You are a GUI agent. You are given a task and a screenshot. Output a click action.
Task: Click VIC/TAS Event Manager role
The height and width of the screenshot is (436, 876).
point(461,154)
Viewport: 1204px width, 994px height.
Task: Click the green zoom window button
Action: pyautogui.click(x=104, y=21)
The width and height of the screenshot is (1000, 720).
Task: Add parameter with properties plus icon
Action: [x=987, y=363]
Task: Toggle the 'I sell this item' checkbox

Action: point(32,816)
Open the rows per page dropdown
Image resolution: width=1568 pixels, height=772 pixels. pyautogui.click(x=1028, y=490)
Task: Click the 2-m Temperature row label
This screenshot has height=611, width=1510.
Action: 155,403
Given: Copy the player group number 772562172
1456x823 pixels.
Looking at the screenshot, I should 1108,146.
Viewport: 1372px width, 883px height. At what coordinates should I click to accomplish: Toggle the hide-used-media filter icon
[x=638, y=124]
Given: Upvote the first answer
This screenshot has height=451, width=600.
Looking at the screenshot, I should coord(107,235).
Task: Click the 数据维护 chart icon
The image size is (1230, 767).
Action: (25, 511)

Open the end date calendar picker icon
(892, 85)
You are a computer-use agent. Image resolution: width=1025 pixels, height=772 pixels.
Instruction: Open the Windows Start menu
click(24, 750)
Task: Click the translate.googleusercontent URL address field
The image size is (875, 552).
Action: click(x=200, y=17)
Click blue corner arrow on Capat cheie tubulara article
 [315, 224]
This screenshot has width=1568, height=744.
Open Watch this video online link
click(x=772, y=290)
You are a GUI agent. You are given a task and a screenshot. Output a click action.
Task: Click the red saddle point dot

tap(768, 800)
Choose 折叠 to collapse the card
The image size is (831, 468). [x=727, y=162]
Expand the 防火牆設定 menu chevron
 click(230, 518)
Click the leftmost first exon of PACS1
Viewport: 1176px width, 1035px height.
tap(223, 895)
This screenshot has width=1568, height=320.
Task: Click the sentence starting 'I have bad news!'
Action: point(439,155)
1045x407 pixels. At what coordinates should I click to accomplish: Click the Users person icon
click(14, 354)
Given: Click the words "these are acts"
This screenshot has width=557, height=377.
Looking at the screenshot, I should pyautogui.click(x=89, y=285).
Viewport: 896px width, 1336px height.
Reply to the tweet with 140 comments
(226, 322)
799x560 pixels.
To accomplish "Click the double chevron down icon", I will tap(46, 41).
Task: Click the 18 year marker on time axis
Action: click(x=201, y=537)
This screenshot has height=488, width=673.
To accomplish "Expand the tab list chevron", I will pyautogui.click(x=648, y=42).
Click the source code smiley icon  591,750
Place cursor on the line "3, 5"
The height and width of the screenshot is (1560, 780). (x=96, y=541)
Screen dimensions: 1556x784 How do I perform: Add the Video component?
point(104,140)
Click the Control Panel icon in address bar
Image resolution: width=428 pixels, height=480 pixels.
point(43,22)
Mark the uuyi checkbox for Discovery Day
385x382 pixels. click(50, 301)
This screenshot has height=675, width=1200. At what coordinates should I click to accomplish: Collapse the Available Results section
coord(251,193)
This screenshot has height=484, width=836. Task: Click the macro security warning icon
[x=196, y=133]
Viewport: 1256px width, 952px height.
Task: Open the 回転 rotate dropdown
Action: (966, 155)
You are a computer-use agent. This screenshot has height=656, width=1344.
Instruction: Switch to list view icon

> YOUR TASK
The expected result is every line above containing the string "computer".

> OUTPUT FOR THIS TASK
You are a computer-use agent. Image resolution: width=1025 pixels, height=772 pixels.
You are a computer-use agent. This screenshot has height=656, width=1344.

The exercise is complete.